▶ **Passage shown**:

++++++++++

By Lindsay Nemelka
Photo: taken from Wikipedia, Opiliones Harvestman by Bruce Marlin
Growing up I always feared spiders. They can squeeze through impossibly tiny cracks, scurry and jump, leave nasty sticky webs and have way too many eyes for my comfort. I was always on the lookout for spiders on my back patio as a kid; but the fearsome ones weren’t the big hairy jumping spiders or the yellow crab spiders—it was the daddy longlegs that I feared the most. Something about those long spindly legs freaked me out.
Somewhere in my childhood I was told that the daddy longlegs were among the most poisonous spiders in the world, but thankfully their fangs were too short to bite humans. I have carried that notion with me through adulthood and it wasn’t until recently that I discovered that daddy longlegs aren’t poisonous at all (at least partially).
Spider or not a spider?
There are actually two groups of animals that are called daddy longlegs. Both are in the class Arachnida (along with scorpions, ticks and mites) but one is a true spider and the other is not. The creature most commonly referred to as daddy longlegs have a single body segment instead of the two which classify spiders, two eyes and eight legs attached to the fat round body. These creatures don’t produce silk, so they can’t form webs and have long legs that can flex and bend. These daddy longlegs, also called Harvestmen, are classified in the Order Opiliones.
The other daddy longlegs are true spiders and are in their own Order and Family: AraneaePholcidae. These spiders have two body segments with the eight legs attached to the forward segment-the cephalothorax, while silk is produced from the abdomen. Legs of spiders are not bendy but have joints. Spiders have eight eyes located at the front of the head. The common name for these animals is long-legged cellar spiders, which are seen more often around homes and basements.
Why the confusion?
Daddy longlegs (Opiliones) – These arachnids are opportunistic predators though they mostly eat decomposing plant and animal material. They don’t produce venom because of their lack of fangs and venom glands. However, there is a difference between “venomous” and “poisonous.”Venomous animals inject toxins into their victims, while poisonous animals secrete toxins when touched or eaten by predators (like a crane fly). Some Opiliones secrete material that can be poisonous to small animals when eaten, but they do not inject venom into their prey.(There have been no reported cases of humans ingesting the spider and getting sick either.)The tale that these daddy longlegs are one of the most poisonous spiders is clearly false.

++++++++++

▶ **Material provided**:
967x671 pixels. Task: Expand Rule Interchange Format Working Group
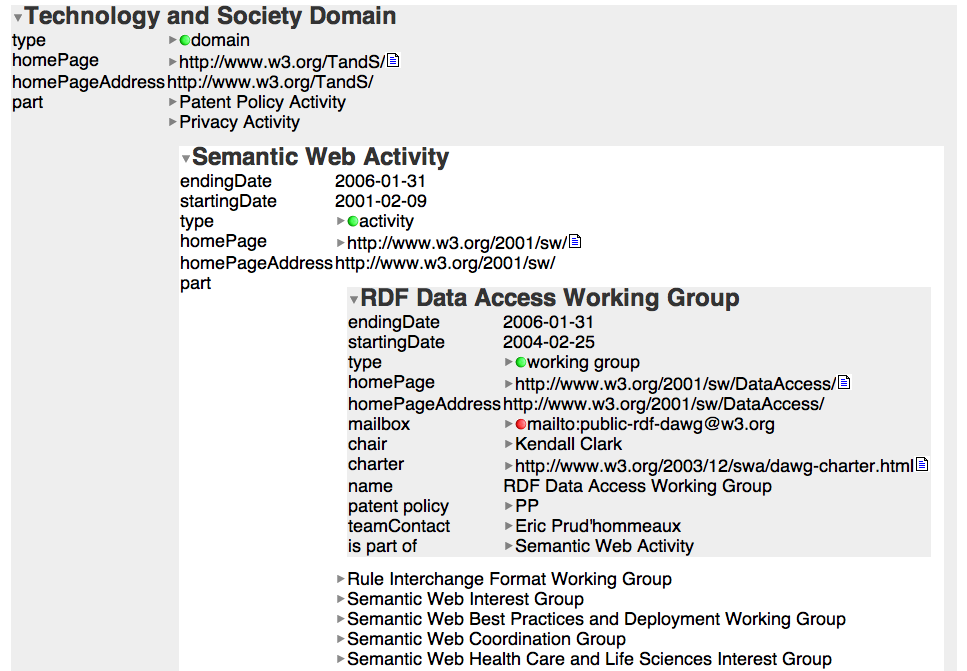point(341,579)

++++++++++

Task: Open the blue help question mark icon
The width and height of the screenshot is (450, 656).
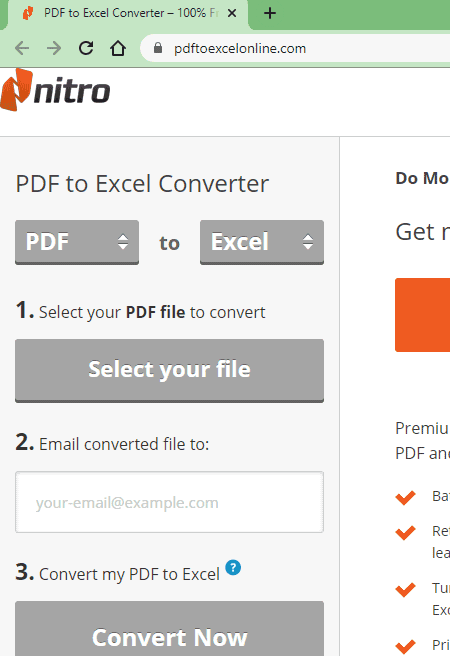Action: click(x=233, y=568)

++++++++++

▶ **Problems to solve**:
- 1) In the daddy longlegs article, what order are Harvestmen classified in?
- 2) Reproduce the stretch of the daddy longlegs article from "By Lindsay Nemelka" through "freaked me out.".
- 3) Continue the article about daddy longlegs, starting right after its final sentence.

▶ **Outputs in order**:
- 1) The Order Opiliones.

- 2)
By Lindsay Nemelka
Photo: taken from Wikipedia, Opiliones Harvestman by Bruce Marlin
Growing up I always feared spiders. They can squeeze through impossibly tiny cracks, scurry and jump, leave nasty sticky webs and have way too many eyes for my comfort. I was always on the lookout for spiders on my back patio as a kid; but the fearsome ones weren’t the big hairy jumping spiders or the yellow crab spiders—it was the daddy longlegs that I feared the most. Something about those long spindly legs freaked me out.

- 3)
Daddy longlegs spiders (Pholcidae) –Although these spiders have fangs and inject venom into their prey like other spiders, there has been no report of one biting a human and having any detrimental effect. If these spiders were deadly poisonous to humans, the only way scientists could find out is by sampling the spider’s venom and injecting it into a person. For obvious ethical reasons this has never been done before, neither has there have been no toxicology studies conducted of the daddy longlegs poison. Pholcids do in fact have very short fangs called an “uncate.” These spiders rely on a secondary tooth that meets the fang like a pair of tongs. Other spiders that have uncates are able to bite humans, such as the Brown recluse, but Pholcidae don’t use their fangs as much during hunting because they prefer to wrap their prey.
True or False?
Daddy longlegs in the Opilionids Order certainly don’t live up to this myth because they do not have venom or fangs at all. Though they may be poisonous when ingested by small creatures, their poison doesn’t compare to, say, the poison dart frog in South America.
The daddy longlegs spider’s venom has never been studied, so the tale that they are extremely poisonous is based on unknown facts. These spiders do have short fangs, but not any shorter than other spiders that are known to bite humans.
In short, the myth that daddy longlegs are deadly but don’t have long-enough fangs to bite humans is false.
So What Is the Most Venomous Spider?
There is differing evidence to fully answer this question. In the realm of spiders, the black widow and the brown recluse are among the most dangerous to humans. The most venomous spider in the world was named the Brazilian wandering spider by Guinness World Records in 2012.